Increase ICP with decrease in spont resp.
Pupil constriction
What do changes in BBB with head injury cause with opioid administration?
BBB integrity may be affected by head injury with resultant increased sensitivity to opioid.
Sedative effects of Morphine
Onset of sedation precedes onset of analgesia.
Many yimes patient will feel sleepy prior to feeling good pain control.
Sedation is not always equivalent to pain relief.
Morphine effects on biliary tract?
May cause spasm of biliary smooth muscle.
May increase intrabiliary pressures like colic and epigastric distress.
What medication can be given to treat spasm of biliary smooth muscle associated with morphine administration?
Glucagon 2mg IV.
Increases cAMP.
Morphine side effects on GI tract
Constipation.
Delayed gastric emptying.
N/V from chemoreceptor trigger Zone
Biliary colic.
Morphine side effects on Genitourinary
Urinary hesitance.
Morphine/dilaudid onset and peak
Onset 15-30mins.
Peak 30-90mins.
Why is morphine’s onset slower than some drugs?
Poor lipid solubility.
High degree of ionization at physiologic pH
Why is hydromorphone a better choice for renal failure pt?
Lacks known active metabolites
Fentanyl MOA
Synthetic Mu2 agonist
Why does fentanyl have a more rapid onset and greater passage accross BBB than morphine?
Greater lipid solubility
How is fentanyl metabolized?
Via hepatic microsomal enzyme system.
1st pass pulmonary reuptake.
Why does fentanyl have short duration of action?
Redistribution to inactive tissues: skeletal muscle, fat
What metabolite does fentanyl metabolism create?
Norfentanyl
Is the metabolite of fentanyl active or inactive?
Inactive. (technically limited pharmacological activity.
Fentanyl CNS side effects
6-9mmHg increase in ICP.
No seizure activity.
Fentanyl CV side effects
Bradycardia.
Decreased BP and CO secondary to bradycardia.
No histamine release
Fentanyl Respiratory side effects
Persistent depression of ventilation.
Can have recurrent depression with secondary peak in plasma concentration of drug.
What dosage changes must occur with fentanyl and CP bypass? and Why?
Increased dose may be required.
Drug adheres to the circuit of the CP bypass/pump
How much of the fentanyl dose is retained in a patch even after removal?
Approx 90%
What is the Peak plasma concenentration of transdermal fentanyl patch?
18hours
List these in order of potency: fentanyl, sufentanil, alfentanil
Sufentanil>fentanyl>alfentanil
What increases analgesic potency?
A greater affinity of the drug for opioid receptors.
List these in order of elimination half-life: alfentanil, fentanyl, sufentanil
Fentanyl>sufentanil>alfentanil.
Sufentanil CNS side effects
Decreased CMRO2
Decreased CBF
Sufentanil CV side effects
Bradycardia
Decrease in CO secondary to bradycardia
Sufentanil Respiratory side effects
Dose dependent depression.
Chest wall rigidity risk
Sufentanil: Is Vd and elimination half time increased or decreased in obese patients and why?
Increased; high lipid solubility of sufentanil
Pros and cons of alfentanil
Pros: more rapid onset and short duration of effect.
Cons: less potent
What is different about alfentanil?
Metabolized by two independent pathways.
Less than half excreted unchanged in the urine.
Highly dependent on live metabolism
Remifentanyl potency compared to fentanyl?
same or similar to fentanyl.
What makes remifentanyl structurally unique?
Its ester linkage.
How does remifentanyl’s ester linkage effect it’s use?
It is metabolized in the blood via esterases.
It is lipophilic, but does not accumulate in fat because of such a quick metabolism in the blood.
How do you dose remifentanyl differently between obese and lean individuals?
You don’t.
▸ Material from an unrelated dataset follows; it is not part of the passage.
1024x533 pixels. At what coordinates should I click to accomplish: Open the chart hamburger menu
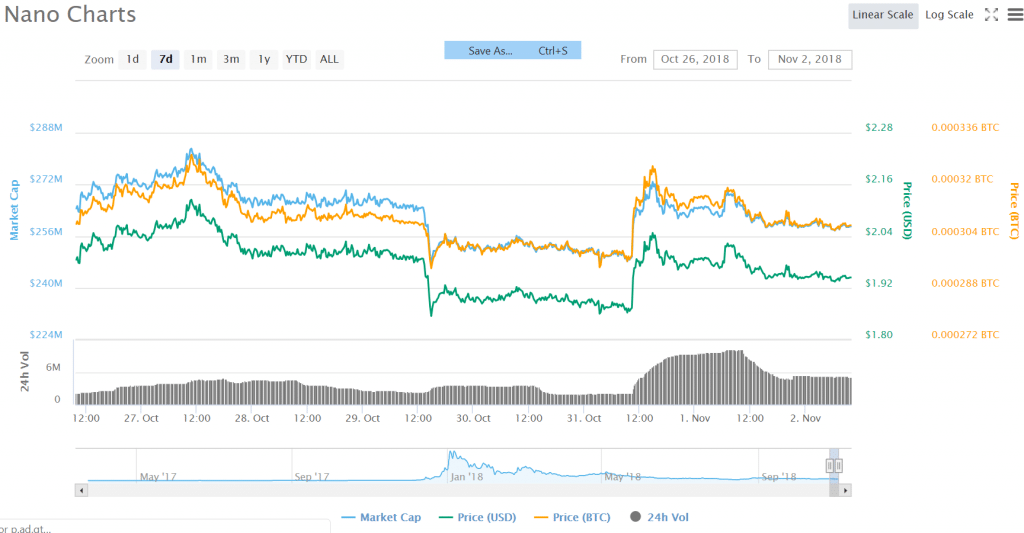(x=1014, y=15)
Similar profile between obese and lean d/t its extraordinarily quick metabolism/elimination.
Remifentanil side effects
Basically the same as fentanyl except more mild possibly d/t such quick metabolism.
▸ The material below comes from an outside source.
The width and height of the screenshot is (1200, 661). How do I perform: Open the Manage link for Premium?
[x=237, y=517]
Remifentanil post-operative pain management.
Patients who receive remifentanil appear to have high post-operative analgesic requirements.
Does an increased length of infusion cause accumulation of remifentanil?
No
What type of surgical procedures does remifentanil work well for an why?
Neuro procedures; so that you can assess their neuro status quickly by changing or stopping the infusion.